#### Selected passage:
Tag: small town rural maine

  • You Better Learn How To Wave If Going To Maine.

    Adopt A Wave At Everyone. In The Islands You Find All The People Honk As They Pass.
    Maine Folks Smile A Lot, Wave All The Time, Are Friendly.

    Waving, nodding your head and smiling, saying hello to everyone you meet in Maine.

    Everyone, no exceptions. You have to become natural, at ease waving and being friendly if you plan to be in Vacationland long. There is a strong sense of community, a local connection and not just between native Mainers.

    Why? Because Mainers are interested in other people. Used to helping each other out from back in the days of I need a new barn on the Maine farm. And this weekend everyone is gathering to build one at your place. Next weekend, the same routine but down at my end of country road. We need each other, work together, survive and make it work.

    Mainers are strong community local volunteers and working together on local projects you get to know each other outside a work, professional relationship.

    The entire village also raises each others kids, watching them grow. Following their career and hoping for the best. Because we all had a stake as a little league, hockey, basket ball or whatever coach. Or were a teacher in public schools, church and we do know each other. Who your Dad and Mom are.

    Youth activities, family events in Maine are huge, common, happening all the time.

    So we bump in to each other, get to spend more time together in small town rural Maine.

    Kids are friendly, like to have fun and it rubs off on the adults that grow up but stay young at heart.

    Smaller population areas like Maine is famous for means we see each other a lot in the course of a week. At local community Maine events. At local farmers markets, down town shopping, sitting on a bleacher watching a youth sporting event. At an outdoor band concert. Beano or bingo, whichever way you spell low cost gambling.

    So back to waving, the new habit you better get proficient at if spending much time in Maine. To ignore someone is mean, hard too if you see them a lot. To be in a store and oh oh here comes so and so that you had a go around with a while back.

    Say hello. Just smile.

    Be pleasant, get over the misunderstanding and be civil. We don’t like being at odds, we fix broken relationships and don’t hate any one. We teach our kids to do the same.

    And if you don’t know someone from Adam or Eve, be friendly anyway. Make eye contact, hold doors open for them, let them go in traffic which is pretty light all the time in sparsely populated Maine. Wave at them. Everyone does. In showing Maine real estate I will get asked one question right off the bat by the fellow that came in with New Jersey, New York or some other state tags than ones with Vacationland stamped on the bottom. Do you know all these people they wonder as they ride shot gun looking at recreational properties on a lake, land in the middle of the woods.

#### Short problem:
In the paragraph of the text on waving in Maine that opens "And if you don't know someone from Adam or Eve," list every action the reader is told to take toward a stranger. The data has no connection to the text on waving in Maine.

#### Data block:
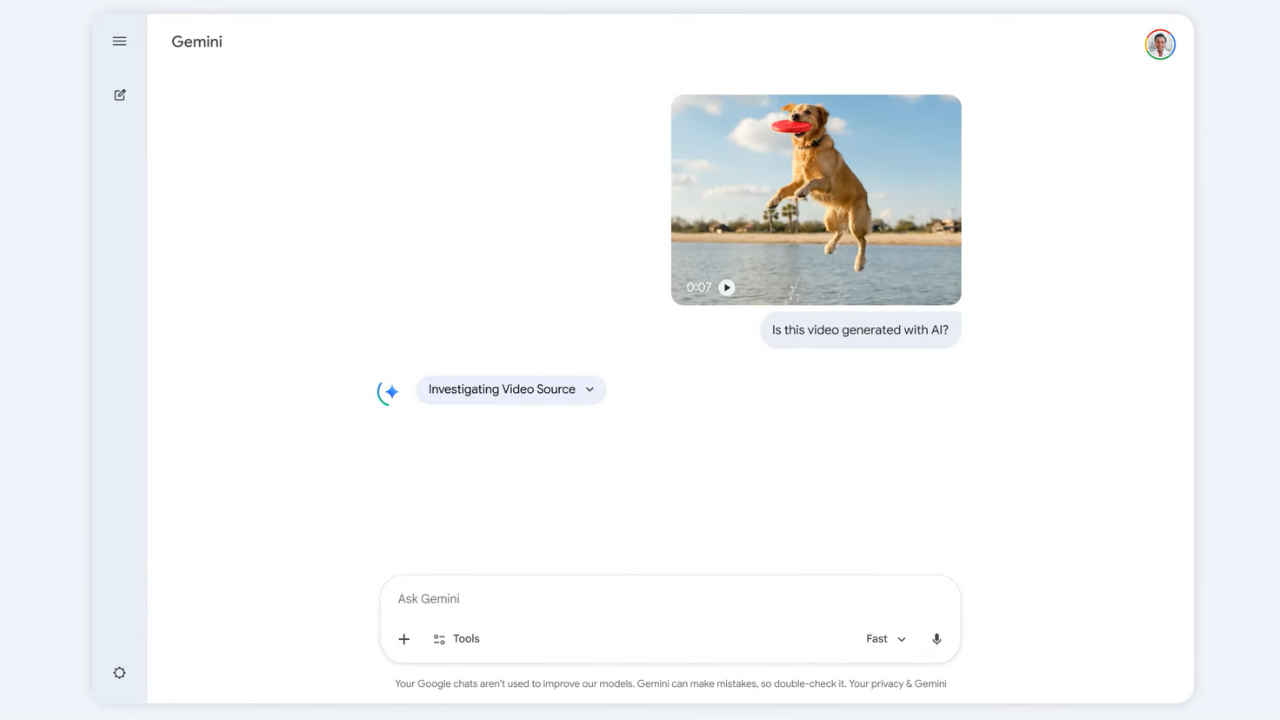Click the Gemini sparkle loading icon
1280x720 pixels.
pyautogui.click(x=390, y=392)
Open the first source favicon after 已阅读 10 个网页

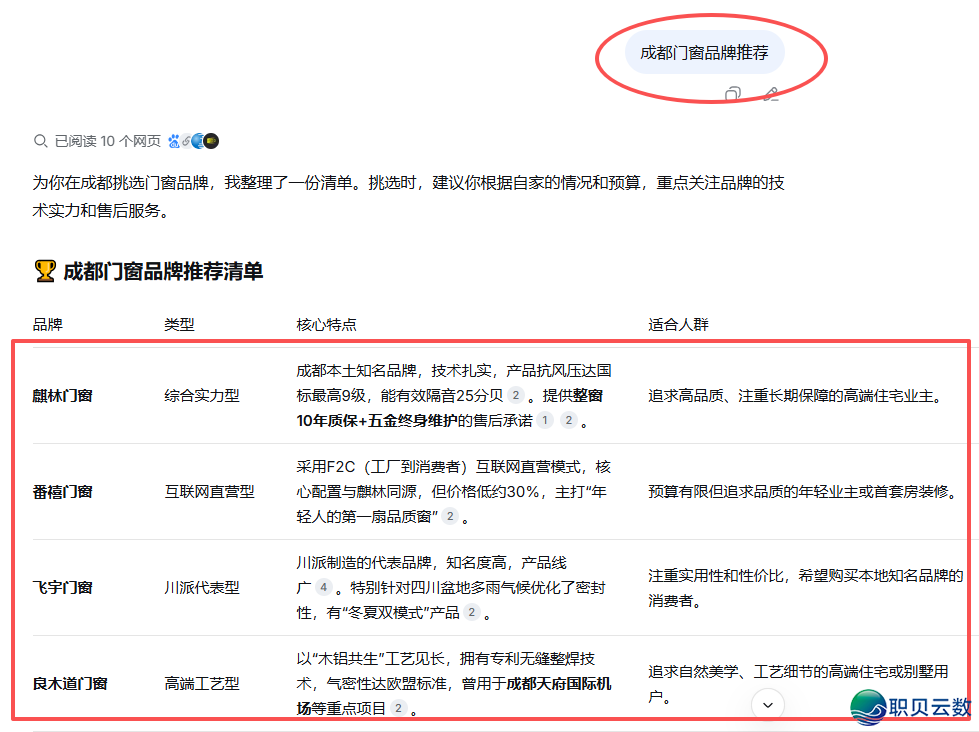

#### Expected answer:
- Be friendly anyway
- Make eye contact
- Hold doors open for them
- Let them go in traffic
- Wave at them